## DOCUMENT
^^^^^^^^^^^^^^^^
Si nous tenons beaucoup à la proposition de loi présentée par Mme Nathalie Kosciusko-Morizet, c'est qu'elle se préoccupe des origines de la violence terroriste, qu'elle aborde en se tenant en amont du problème : il s'agit, comme s'est efforcée de le faire la commission d'enquête relative aux moyens mis en oeuvre par l'État pour lutter contre le terrorisme, présidée par M. Georges Fenech, de trouver les moyens de neutraliser la menace en amont. Notre collègue Pascal Popelin, qui a exposé la position de son groupe avec beaucoup de raison juridique, m'a semblé ignorer le fait que la menace avait changé de nature depuis certains textes auxquels il a fait référence, ce qui justifie que nous actualisions notre réflexion et nos actions. Il faut sans doute rappeler que plusieurs amendements présentés à l'Assemblée nationale et au Sénat avaient déjà permis de faire adopter, lors de la dernière prorogation de l'état d'urgence, un article additionnel facilitant, dans le cadre de cet état d'urgence, la fermeture de certains lieux de culte appelant à la haine – car il s'agit bien de haine.
Ce que nous voulons dire au travers de cette proposition de loi, c'est que la pratique religieuse doit s'adapter à nos lois, et non l'inverse. Selon un sondage, 28 % de la population musulmane estime que la charia doit primer sur la loi de la République : on ne peut pas accepter cela. Le régime de pénalisation de la prédication subversive, tel qu'il est prévu par cette proposition de loi, vise donc à établir une base légale et solide à la condamnation pénale des prédicateurs d'idéologies politico-religieuses que l'on peut considérer comme des prophètes de malheur.
La proposition de loi permettra également l'interdiction de toutes formes d'outils de diffusion – prêche dans les lieux de culte, sites internet – et d'apprentissage de cette idéologie. En s'attaquant aux origines de la violence terroriste, elle vise la source de la menace pour permettre de la neutraliser en amont. C'est pourquoi nous ne devons pas la rejeter.
Je veux dire à Mme Nathalie Kosciusko-Morizet à quel point je partage l'objectif qu'elle poursuit, et que je salue le travail qu'elle a accompli courageusement. Cela dit, chère collègue, j'espère que vous ne m'en voudrez pas de dire aussi que je suis complètement d'accord avec les propos qu'a tenus M. Pascal Popelin tout à l'heure.
Je ne vois pas comment vous pourriez demander à des juges de s'ériger en docteurs de la foi. Qui va pouvoir émettre un avis autorisé sur tel ou tel précepte religieux ? S'il n'existe pas, dans notre droit, de définition d'une secte, il n'existe pas plus de définition d'une religion. Les seuls critères retenus par le Conseil d'État pour agréer une association cultuelle sont l'exercice d'un culte, et exclusivement d'un culte, et l'absence de trouble à l'ordre public. En cas de trouble à l'ordre public, il est évident que nous disposons déjà de textes de nature à satisfaire votre préoccupation, comme l'a dit M. Popelin.
^^^^^^^^^^^^^^^^
## ENREGISTREMENTS EXTRAITS
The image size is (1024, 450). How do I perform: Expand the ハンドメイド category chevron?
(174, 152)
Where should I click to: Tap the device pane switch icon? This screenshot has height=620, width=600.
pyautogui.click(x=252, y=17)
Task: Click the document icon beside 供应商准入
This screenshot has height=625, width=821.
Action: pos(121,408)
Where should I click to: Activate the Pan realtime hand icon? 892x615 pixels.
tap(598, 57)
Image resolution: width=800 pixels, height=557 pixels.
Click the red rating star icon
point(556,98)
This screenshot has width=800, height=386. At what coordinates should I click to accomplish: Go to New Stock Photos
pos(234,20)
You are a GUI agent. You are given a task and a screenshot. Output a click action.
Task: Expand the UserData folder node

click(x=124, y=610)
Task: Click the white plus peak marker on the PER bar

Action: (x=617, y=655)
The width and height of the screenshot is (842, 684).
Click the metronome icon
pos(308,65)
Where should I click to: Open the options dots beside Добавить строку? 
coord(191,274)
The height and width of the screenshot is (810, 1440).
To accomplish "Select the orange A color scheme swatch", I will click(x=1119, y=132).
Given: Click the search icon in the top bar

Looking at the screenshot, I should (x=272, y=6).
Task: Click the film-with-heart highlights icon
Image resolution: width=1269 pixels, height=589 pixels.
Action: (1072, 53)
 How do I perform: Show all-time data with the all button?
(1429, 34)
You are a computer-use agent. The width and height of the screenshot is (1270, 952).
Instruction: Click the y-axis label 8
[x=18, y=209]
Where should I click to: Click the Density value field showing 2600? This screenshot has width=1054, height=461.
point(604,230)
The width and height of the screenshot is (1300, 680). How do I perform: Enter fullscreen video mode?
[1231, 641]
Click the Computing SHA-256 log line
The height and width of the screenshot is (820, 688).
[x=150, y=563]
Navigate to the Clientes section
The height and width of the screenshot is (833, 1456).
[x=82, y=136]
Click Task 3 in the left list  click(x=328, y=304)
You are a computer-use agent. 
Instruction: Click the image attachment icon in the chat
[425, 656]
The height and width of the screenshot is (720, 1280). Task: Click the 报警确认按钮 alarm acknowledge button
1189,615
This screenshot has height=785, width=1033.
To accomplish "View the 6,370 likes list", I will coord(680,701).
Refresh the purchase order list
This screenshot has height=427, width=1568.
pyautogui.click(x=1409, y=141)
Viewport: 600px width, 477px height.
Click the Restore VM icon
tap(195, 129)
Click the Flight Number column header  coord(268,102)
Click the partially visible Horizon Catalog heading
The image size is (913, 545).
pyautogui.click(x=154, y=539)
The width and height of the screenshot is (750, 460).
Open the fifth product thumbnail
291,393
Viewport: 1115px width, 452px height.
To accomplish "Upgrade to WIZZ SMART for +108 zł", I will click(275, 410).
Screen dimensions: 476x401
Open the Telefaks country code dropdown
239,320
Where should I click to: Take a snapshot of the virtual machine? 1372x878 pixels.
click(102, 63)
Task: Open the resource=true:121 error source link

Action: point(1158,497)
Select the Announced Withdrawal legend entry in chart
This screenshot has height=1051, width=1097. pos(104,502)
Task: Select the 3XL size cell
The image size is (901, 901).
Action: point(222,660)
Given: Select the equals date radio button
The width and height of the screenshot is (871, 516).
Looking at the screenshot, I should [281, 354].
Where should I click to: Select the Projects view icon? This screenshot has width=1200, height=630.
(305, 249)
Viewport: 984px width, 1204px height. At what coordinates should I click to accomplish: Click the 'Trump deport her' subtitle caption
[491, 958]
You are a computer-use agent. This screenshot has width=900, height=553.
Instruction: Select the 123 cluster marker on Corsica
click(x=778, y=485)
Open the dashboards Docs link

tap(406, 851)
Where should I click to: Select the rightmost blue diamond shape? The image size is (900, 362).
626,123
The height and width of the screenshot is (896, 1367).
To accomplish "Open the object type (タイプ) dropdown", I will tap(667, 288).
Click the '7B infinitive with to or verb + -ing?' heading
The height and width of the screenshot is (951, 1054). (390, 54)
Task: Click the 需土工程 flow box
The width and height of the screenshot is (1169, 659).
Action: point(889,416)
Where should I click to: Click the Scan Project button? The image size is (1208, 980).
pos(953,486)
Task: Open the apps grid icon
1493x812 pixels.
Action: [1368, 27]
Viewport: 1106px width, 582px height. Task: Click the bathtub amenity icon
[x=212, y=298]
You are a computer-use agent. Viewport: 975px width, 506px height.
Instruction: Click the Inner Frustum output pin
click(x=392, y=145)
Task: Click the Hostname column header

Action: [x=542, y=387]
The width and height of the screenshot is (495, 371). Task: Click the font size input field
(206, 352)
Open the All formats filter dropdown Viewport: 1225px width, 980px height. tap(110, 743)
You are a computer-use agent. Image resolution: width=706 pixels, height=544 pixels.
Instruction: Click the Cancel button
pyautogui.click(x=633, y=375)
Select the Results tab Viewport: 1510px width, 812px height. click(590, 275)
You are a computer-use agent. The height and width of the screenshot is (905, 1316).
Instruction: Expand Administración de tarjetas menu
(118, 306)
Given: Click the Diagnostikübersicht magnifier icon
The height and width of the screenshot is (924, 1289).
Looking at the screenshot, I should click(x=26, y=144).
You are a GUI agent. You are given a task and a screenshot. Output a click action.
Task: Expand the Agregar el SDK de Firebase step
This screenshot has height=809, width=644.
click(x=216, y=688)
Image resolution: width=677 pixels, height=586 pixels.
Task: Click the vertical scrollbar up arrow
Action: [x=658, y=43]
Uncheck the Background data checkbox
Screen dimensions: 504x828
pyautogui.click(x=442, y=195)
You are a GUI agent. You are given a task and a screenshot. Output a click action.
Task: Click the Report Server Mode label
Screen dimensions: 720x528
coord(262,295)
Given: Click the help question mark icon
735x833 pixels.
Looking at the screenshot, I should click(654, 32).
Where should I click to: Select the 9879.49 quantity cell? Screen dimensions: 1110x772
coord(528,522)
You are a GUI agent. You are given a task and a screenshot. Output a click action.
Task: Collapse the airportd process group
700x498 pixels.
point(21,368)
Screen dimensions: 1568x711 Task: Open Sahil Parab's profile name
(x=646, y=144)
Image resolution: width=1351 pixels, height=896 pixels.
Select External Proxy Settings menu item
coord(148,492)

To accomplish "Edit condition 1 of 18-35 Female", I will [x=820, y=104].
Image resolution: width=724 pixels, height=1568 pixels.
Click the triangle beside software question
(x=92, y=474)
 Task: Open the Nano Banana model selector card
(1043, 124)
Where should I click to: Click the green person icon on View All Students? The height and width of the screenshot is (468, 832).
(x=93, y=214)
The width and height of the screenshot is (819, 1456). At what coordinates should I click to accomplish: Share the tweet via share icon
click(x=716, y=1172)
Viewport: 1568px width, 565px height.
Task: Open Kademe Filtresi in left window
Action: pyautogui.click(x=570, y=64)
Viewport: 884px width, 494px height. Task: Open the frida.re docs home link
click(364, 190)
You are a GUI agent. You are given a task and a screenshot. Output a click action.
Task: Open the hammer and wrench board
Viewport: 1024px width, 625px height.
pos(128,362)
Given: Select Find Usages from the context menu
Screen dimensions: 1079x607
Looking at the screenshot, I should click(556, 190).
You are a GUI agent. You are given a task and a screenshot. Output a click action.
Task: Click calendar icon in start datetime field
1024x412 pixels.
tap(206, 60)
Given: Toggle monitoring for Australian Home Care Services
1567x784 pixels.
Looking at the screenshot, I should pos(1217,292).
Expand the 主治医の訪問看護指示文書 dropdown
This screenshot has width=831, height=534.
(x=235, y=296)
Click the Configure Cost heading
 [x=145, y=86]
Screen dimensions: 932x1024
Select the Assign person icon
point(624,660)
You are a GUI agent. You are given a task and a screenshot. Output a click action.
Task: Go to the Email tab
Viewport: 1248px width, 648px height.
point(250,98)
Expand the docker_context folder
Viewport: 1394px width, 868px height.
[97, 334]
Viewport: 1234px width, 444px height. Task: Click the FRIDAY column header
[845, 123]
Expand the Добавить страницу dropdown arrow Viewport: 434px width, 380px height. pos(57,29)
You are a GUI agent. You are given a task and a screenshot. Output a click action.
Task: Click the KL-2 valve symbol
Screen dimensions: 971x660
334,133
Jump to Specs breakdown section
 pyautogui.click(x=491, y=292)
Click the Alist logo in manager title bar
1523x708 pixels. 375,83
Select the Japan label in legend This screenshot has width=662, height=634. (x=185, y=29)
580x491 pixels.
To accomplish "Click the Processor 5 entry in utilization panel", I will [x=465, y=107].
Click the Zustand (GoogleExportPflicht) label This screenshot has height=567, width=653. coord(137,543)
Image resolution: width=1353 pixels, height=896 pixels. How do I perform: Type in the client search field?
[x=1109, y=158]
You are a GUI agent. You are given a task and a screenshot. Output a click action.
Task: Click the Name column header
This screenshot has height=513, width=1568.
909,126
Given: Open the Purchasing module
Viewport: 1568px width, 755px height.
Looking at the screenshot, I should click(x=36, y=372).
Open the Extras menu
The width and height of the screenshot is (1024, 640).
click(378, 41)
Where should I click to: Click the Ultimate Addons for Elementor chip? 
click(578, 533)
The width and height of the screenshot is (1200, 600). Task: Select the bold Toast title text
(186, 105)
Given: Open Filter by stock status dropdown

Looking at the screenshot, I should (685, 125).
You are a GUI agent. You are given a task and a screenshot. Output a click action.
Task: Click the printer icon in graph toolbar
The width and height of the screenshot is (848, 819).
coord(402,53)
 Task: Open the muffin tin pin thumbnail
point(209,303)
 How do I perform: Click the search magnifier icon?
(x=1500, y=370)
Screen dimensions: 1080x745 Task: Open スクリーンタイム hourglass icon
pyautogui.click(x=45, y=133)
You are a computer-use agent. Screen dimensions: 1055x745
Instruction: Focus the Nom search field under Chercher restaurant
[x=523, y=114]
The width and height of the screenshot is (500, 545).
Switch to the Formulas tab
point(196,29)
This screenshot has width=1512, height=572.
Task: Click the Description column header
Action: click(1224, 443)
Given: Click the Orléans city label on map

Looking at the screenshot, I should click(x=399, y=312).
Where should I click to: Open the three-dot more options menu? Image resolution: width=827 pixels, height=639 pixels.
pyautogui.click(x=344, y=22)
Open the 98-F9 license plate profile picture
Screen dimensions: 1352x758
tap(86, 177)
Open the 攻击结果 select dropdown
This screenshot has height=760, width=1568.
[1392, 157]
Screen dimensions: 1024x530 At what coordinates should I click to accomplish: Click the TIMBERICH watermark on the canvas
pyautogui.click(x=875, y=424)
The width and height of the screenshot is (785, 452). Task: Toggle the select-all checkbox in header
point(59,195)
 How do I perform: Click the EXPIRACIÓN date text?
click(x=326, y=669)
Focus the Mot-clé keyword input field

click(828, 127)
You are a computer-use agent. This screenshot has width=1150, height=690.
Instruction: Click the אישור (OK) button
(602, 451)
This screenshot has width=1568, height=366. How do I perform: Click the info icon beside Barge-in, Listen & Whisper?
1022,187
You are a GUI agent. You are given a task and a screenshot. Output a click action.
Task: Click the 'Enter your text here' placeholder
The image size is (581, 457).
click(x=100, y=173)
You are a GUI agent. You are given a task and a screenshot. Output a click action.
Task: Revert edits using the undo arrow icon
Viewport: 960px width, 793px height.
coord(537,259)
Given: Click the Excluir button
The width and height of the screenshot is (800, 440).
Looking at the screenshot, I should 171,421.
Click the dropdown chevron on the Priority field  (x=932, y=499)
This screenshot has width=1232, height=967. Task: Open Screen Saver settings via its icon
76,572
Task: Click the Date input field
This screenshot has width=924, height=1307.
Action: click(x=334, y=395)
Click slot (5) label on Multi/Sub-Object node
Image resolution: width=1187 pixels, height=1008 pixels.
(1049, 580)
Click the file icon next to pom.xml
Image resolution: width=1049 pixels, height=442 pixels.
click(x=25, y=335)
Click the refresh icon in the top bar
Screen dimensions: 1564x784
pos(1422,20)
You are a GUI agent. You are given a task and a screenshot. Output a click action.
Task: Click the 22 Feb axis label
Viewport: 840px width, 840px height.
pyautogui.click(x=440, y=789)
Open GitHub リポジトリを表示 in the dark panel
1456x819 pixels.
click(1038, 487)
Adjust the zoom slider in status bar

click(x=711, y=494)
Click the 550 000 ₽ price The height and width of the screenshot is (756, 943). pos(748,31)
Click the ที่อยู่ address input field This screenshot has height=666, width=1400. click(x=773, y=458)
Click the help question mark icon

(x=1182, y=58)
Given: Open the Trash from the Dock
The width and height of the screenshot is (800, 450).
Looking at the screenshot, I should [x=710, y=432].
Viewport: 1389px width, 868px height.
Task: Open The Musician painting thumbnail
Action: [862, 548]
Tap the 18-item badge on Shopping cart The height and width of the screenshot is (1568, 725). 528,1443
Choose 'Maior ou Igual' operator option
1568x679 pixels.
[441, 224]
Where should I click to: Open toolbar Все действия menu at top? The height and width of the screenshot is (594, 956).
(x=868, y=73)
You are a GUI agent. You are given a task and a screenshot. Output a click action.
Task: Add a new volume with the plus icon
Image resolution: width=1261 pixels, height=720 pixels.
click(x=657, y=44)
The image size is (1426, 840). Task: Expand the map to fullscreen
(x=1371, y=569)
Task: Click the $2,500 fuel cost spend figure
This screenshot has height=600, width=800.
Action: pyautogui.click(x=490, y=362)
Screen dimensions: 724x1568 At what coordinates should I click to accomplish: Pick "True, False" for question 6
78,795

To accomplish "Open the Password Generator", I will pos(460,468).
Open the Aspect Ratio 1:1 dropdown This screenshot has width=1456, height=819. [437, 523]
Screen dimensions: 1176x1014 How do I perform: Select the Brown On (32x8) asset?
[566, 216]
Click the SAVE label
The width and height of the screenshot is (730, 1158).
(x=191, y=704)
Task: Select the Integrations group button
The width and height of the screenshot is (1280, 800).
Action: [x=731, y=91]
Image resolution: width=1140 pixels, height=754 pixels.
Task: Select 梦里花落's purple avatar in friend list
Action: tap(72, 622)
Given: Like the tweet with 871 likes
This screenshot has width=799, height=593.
^^^^^^^^^^^^^^^^
## TRAVAIL DEMANDÉ
1. Dans le débat sur la proposition de loi, quelle raison justifie la phrase « C'est pourquoi nous ne devons pas la rejeter » ? Répondez en une à trois phrases.
2. Poursuivez le débat sur la proposition de loi à partir de sa dernière phrase.

## RÉSULTATS DANS L'ORDRE
1. La proposition de loi s'attaque aux origines de la violence terroriste. Elle vise ainsi la source de la menace afin de pouvoir la neutraliser en amont.

2.
Chacun peut croire personnellement à la supériorité de ses convictions religieuses sur l'ordre républicain, et même l'affirmer : cela relève de la liberté de croyance et vous ne pouvez, sans risquer l'arbitraire, confier aux juges le soin de déterminer si ce que vous croyez est bon ou pas. J'ai eu l'occasion de beaucoup réfléchir à ces questions lorsque je présidais la Mission interministérielle de vigilance et de lutte contre les dérives sectaires (MIVILUDES). Peut-on interdire la doctrine des Témoins de Jéhovah, qui affirment l'imminence de l'Apocalypse et refusent les transfusions sanguines ? Non, et même des doctrines beaucoup plus radicales doivent être autorisées, par respect du principe de la liberté de croyance : certains propos peuvent, certes, tomber sous le coup de la loi, mais je crois que le texte présenté est tellement large qu'il ne permettrait à aucun juge de prendre le risque de condamner qui que ce soit sur la base de ce dispositif. Je regrette d'avoir à vous dire cela, madame Kosciusko-Morizet, mais croyez bien que je vous le dis en conscience.
Je salue le travail de grande qualité et l'effort accompli par notre collègue Nathalie Kosciusko-Morizet. Nous sommes confrontés dans nos quartiers à cette action subversive qu'elle décrit et tente de qualifier au sens juridique du terme, que l'on peut résumer par un glissement du communautarisme vers le rejet de la société, et du rejet de la société vers la haine de celle-ci, qui constitue un terrain propice à tous les dérapages.
Il y a, à l'évidence, un effort à faire afin de mieux réprimer cette zone grise que constitue la prédication subversive. Il me semble que, contrairement à ce qu'a dit notre collègue Georges Fenech pour qui le recours à la notion de trouble à l'ordre public peut régler nombre de problèmes, il n'est pas du tout certain que cela suffise à un juge pour condamner des faits de prédication subversive. Comme la rapporteure de ce texte, je pense qu'il faut aller plus loin et définir précisément une nouvelle incrimination.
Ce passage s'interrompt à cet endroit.